Del mismo modo que el pez no sabe que vive en el mar, no hay nada más presente que aquello que está a nuestro alrededor y que no somos capaces de ver: la cultura.

Nos hemos criado en una civilización judeo-cristiana, cuyos mitos germinan en Mesopotamia y Egipto, florecen en Grecia y Roma y fructifican en Palestina alrededor de los siglos I y II de nuestra era. Casi todo lo que somos, viene de ahí. Las ideas-fuerza que dan aliento a nuestra civilización presente cristalizaron entre un grupo de varones que vivieron en esa época y siglos posteriores.

Con frecuencia oigo la expresión “he perdonado” en boca de personas que no se considerarían a sí mismas como participantes de esa herencia judeo-cristiana. Pero la idea de “perdón”, tal como la conocemos viene de ahí.

Hay que recordar la música de fondo: quien perdona es Dios (con mayúscula) y el perdonado es siempre un pecador.

Como no queremos ver el agua que nos rodea, olvidamos que cuando alguien dice que perdona a otro, se sitúa en una posición elevada con respecto al pecador. En el fondo, la música que suena es “yo te perdono porque soy más que tú: más inteligente, más bondadoso/a, más consciente; yo te perdono porque me siento en el sillón de Dios”.
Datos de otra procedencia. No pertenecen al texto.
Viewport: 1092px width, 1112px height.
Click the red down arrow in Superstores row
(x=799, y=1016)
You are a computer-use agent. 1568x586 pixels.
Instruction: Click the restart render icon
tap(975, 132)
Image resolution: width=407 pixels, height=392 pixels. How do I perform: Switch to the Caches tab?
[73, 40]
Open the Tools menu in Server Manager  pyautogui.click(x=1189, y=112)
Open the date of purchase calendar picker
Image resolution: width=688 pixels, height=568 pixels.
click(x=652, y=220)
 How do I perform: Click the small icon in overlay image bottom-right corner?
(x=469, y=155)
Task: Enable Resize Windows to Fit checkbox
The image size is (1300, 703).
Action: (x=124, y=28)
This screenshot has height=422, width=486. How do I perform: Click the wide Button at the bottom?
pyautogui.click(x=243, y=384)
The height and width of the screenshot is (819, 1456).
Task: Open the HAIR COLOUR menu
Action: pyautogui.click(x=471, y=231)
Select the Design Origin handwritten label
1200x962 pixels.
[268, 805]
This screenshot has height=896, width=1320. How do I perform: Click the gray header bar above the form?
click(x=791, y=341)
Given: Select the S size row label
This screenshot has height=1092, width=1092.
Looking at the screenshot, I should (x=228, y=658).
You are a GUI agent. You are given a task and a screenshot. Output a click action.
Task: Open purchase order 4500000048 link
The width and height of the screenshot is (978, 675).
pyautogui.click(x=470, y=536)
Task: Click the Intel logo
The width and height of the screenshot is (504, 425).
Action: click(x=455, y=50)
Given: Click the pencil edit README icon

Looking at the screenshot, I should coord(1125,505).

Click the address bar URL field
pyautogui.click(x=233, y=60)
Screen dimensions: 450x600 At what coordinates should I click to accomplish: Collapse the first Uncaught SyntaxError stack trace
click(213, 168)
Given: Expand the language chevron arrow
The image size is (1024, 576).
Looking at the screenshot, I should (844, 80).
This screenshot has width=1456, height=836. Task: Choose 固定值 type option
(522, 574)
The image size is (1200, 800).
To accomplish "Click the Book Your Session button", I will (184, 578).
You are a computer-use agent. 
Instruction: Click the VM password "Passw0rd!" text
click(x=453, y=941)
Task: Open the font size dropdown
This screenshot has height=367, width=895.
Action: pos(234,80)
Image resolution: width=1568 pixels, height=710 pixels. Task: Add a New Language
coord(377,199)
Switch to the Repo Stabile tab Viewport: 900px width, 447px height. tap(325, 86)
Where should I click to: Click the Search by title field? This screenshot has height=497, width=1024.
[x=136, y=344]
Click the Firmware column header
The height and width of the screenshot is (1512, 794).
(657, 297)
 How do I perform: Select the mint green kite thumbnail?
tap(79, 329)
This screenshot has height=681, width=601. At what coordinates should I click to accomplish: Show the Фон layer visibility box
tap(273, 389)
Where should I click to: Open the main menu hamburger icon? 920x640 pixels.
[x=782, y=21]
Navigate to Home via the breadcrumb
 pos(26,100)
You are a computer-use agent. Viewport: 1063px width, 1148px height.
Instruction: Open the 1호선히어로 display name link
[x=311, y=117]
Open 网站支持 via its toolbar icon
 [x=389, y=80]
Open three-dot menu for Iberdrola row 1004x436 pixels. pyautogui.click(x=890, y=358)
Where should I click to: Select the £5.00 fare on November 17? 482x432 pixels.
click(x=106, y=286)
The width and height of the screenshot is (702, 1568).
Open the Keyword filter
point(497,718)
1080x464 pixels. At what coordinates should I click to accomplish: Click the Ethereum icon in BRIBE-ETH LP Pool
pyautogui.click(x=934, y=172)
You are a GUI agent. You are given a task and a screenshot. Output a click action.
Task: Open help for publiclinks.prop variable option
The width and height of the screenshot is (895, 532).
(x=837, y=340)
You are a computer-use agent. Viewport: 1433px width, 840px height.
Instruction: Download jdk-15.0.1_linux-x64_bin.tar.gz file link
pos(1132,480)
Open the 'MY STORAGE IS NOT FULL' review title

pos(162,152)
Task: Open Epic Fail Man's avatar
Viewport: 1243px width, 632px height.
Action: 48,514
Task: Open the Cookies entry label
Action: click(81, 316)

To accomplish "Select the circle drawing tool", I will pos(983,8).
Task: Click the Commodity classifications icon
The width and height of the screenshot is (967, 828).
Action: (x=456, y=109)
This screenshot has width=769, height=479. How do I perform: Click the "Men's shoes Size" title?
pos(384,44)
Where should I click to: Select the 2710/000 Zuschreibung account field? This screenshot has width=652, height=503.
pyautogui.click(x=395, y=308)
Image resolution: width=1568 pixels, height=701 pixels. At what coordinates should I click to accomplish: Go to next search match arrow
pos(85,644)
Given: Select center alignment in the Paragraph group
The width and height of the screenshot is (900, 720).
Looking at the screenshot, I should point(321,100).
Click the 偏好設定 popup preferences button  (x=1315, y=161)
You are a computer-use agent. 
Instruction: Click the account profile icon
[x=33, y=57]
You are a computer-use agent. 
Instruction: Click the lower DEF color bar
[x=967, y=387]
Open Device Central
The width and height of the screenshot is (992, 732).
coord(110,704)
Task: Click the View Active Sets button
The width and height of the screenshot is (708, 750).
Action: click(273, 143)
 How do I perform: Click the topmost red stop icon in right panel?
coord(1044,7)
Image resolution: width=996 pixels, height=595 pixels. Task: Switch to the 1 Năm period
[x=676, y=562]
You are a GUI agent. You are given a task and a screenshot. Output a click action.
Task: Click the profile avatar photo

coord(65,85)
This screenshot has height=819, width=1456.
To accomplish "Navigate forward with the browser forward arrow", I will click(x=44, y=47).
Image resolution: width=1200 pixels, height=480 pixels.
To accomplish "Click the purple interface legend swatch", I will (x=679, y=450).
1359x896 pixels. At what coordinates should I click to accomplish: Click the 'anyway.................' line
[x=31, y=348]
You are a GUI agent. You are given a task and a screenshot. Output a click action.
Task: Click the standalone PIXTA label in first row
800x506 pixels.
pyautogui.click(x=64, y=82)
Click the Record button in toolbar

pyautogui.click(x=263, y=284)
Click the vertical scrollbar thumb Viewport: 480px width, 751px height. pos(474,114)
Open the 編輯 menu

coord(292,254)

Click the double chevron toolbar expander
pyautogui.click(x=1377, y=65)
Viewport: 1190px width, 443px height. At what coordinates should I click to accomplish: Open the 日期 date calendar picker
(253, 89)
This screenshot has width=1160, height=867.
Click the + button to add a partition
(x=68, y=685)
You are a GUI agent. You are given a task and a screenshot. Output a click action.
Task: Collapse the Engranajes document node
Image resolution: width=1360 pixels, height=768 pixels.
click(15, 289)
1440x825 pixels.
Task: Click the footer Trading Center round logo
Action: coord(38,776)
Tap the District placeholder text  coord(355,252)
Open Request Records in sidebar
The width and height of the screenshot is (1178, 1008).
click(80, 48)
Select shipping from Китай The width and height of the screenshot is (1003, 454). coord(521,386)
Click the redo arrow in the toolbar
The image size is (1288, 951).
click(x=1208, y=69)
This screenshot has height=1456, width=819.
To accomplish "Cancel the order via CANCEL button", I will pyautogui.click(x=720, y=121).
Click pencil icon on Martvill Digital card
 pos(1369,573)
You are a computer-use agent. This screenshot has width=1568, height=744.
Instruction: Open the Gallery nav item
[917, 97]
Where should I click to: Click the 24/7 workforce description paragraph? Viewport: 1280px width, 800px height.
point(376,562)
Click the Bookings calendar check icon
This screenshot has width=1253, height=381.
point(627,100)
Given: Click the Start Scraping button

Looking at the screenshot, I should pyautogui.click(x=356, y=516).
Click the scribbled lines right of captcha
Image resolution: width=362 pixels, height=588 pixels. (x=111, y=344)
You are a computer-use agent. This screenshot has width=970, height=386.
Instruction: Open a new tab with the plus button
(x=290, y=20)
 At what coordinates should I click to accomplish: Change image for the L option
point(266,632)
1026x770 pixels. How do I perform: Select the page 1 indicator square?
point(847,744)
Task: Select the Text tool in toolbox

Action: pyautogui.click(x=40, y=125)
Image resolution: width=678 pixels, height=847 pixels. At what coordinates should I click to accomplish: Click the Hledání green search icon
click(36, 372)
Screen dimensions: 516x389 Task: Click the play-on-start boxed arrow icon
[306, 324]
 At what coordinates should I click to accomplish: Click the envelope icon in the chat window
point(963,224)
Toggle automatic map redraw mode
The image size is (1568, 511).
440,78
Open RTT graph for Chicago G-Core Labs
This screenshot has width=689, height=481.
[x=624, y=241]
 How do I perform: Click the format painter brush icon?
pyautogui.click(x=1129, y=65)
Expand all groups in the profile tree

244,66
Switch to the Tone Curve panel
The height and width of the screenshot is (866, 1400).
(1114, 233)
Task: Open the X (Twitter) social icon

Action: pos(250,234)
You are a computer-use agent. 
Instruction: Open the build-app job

La prueba de un perdón apresurado es muy simple, consiste en cambiar el modo verbal. En vez de “te perdono”, hay que preguntar “¿me perdonas?”. Si la música sigue sonando bien, adelante. Pero si algo desafina por dentro, quizás haya que salir fuera del agua para ver las cosas desde otra perspectiva más amplia: la del trabajo por la reconciliación. Pero esa es otra historia… para otro día.